Updates and plugins are difficult to maintain

Updating plugins, themes, and WordPress is important to maintain the security and functionality of your website.  

As this requires a bit more work than website builders (e.g., Wix and SqaureSpace) some non-users perceive it hard to maintain.

That is certainly not the case. We recommend making a backup of your website before proceeding with any updates and processing updates one at a time. That way, if there are any issues (which is rare), you know which update has caused it.

Check out this plugin update tutorial from WebBeginner 

Poor website speed and SEO

This is not the case. Poor website speed and SEO are not caused by using WordPress. In our opinion, many alternative web builders tend to be slower.

Two factors for website speed are your web host and the number of plugins used. These two can make a big difference to your website speed and impact on SEO.

Like website speed, SEO is only as good as the individual implementing it or developing the website. 

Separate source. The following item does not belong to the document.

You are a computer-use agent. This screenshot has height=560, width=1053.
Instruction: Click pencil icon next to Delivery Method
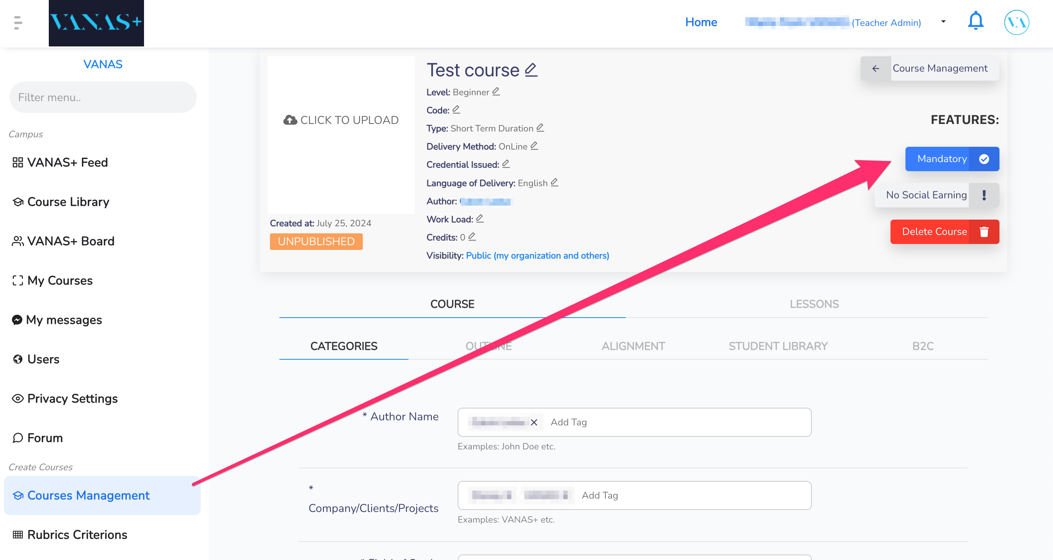(534, 146)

Ensuring all the basics SEO practices are in place (e.g., meta tags, alt text, etc.) will go along way. Two great plugins, Yoast SEO and RankMath help users improve their SEO scores for their websites.

It’s not (mobile) responsive.

A common misconception that WordPress websites are not responsive. It might have been the situation a few years ago, but not today.

With Google’s new algorithm coming out in May 2021, all WordPress themes are optimised for tablets and mobile responsiveness.

Additionally, you (or a developer) can use custom CSS techniques (coding) to change the break-points (where the website adjusts between the different device formats). 

It’s hard to learn

As long as you have some time each week, WordPress can be easy to learn. Ideally, you will need some good basic I.T. skills (e.g., use Microsoft packages, use search engines, etc.) and be able to follow instructions. You don’t need to be able to use coding (e.g., HTML and CSS) but it would be an advantage if you can learn it.

Check out our recent series “A beginners guide to using WordPress

WordPress websites look the same

As with any CMS (content management system), it’s only as good as the designer or developer using it.  

Some WordPress users will maintain the existing theme changing the images and content, which will tend to make them look the same.  

However, themes can be customised to look how the developer/designer wants it to.

Themes such as Elementor and Divi are great themes that allow users to drag and drop elements to match their design needs.

At Elev8 Web Design our process for bespoke websites always starts with designing off-line.

Take a look at two websites we have designed with different looks.

www.dallamano.co.uk

www.buffalcommunitycentre.co.uk

No support

Ok, I admit, there’s no actual support from WordPress. However, there are so many resources available to WordPress users, including blogs, forums, YouTube tutorials, and social media support groups.

These resources are enough to help you with all areas of WordPress if it’s ever needed.

 WordPress-Unfounded-Myths

With these unfounded myths, many people will look to use anything but WordPress when thinking about their first website development. With over 60% of the CMS market share, WordPress is number one for a reason.